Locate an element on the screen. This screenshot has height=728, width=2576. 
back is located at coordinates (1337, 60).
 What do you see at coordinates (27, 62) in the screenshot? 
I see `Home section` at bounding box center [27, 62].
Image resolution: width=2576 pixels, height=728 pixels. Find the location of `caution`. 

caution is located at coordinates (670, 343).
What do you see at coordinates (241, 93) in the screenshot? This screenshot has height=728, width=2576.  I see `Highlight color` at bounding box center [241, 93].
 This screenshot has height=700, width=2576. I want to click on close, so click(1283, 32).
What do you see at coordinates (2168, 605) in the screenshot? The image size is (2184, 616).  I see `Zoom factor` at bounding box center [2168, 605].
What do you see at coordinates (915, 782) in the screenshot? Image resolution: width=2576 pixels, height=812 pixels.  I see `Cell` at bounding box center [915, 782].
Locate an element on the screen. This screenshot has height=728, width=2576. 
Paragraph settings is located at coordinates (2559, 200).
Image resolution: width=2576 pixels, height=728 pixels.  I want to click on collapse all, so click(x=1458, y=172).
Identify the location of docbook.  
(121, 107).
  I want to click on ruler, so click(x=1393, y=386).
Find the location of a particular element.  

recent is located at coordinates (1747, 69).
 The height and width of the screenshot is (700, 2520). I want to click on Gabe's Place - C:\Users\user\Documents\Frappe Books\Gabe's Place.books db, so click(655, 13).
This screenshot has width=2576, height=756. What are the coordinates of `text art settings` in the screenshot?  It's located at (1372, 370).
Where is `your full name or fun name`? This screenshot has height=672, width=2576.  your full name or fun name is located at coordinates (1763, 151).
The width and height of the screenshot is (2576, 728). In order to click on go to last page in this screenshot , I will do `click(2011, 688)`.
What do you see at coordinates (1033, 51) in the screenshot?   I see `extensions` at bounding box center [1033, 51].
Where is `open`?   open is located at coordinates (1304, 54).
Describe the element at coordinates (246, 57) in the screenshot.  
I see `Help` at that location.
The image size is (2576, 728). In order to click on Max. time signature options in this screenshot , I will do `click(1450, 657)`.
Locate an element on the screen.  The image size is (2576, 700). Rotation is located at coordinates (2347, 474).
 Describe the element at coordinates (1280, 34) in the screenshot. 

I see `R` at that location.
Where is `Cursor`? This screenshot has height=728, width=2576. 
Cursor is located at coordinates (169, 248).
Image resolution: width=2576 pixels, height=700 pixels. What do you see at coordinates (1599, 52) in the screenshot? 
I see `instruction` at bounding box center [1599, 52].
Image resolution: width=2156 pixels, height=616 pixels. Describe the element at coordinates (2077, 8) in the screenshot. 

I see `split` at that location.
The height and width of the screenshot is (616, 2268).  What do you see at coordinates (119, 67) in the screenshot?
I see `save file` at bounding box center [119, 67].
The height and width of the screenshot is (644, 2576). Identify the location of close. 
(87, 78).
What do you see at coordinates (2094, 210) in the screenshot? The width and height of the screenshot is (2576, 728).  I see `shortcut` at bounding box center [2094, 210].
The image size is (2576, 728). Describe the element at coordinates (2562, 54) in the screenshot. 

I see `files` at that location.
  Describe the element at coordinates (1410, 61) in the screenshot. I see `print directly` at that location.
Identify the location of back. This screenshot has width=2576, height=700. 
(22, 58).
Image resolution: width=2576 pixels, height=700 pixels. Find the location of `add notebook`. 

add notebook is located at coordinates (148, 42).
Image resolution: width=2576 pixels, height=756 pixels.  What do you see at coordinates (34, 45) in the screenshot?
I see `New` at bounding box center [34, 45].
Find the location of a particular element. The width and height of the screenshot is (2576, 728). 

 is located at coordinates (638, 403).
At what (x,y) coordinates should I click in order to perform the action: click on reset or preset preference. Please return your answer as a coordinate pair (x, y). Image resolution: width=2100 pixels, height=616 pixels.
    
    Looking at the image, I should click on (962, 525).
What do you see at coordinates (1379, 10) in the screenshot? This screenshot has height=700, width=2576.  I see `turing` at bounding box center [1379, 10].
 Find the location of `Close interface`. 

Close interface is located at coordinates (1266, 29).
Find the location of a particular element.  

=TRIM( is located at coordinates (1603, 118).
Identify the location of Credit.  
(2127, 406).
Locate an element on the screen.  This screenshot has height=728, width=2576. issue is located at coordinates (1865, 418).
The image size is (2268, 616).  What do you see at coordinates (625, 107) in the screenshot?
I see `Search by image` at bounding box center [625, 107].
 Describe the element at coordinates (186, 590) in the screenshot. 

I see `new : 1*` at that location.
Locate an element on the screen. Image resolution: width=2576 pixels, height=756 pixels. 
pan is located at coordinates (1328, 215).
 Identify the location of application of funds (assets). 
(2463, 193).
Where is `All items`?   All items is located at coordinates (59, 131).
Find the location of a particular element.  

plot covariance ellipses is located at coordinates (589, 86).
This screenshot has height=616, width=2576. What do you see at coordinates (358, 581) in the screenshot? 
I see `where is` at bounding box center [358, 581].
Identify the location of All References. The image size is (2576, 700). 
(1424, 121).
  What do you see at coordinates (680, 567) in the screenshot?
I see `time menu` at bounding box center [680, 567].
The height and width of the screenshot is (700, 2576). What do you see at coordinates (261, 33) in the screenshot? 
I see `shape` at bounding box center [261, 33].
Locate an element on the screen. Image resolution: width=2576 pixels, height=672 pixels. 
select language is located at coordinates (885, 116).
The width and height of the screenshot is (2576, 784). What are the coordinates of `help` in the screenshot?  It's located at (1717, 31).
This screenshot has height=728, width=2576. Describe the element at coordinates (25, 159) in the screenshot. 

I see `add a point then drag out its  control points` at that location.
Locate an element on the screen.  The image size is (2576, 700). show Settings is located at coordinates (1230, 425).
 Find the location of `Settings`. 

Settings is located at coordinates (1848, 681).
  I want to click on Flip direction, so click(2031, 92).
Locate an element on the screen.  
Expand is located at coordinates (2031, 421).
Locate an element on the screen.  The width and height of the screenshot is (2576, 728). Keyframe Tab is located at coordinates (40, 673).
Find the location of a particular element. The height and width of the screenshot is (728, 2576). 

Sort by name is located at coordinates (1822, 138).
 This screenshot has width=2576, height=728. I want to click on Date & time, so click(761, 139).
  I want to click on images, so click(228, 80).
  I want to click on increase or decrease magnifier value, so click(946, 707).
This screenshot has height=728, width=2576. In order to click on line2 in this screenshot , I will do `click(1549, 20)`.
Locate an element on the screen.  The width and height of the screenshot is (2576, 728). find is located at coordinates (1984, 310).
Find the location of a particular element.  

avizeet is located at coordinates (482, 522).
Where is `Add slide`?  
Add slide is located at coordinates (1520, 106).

» **Problem statement**: Render the entry lines starting at the line containing "What do you see at coordinates (680, 567)" and ending at the line containing "center [261, 33]." as a Markdown table with the columns Row and Entry Line, numbering each line and leaving out blank lines.

» **Written solution**:
| Row | Entry Line |
|---|---|
| 1 |   What do you see at coordinates (680, 567) in the screenshot? |
| 2 | I see `time menu` at bounding box center [680, 567]. |
| 3 | The height and width of the screenshot is (700, 2576). What do you see at coordinates (261, 33) in the screenshot?  |
| 4 | I see `shape` at bounding box center [261, 33]. |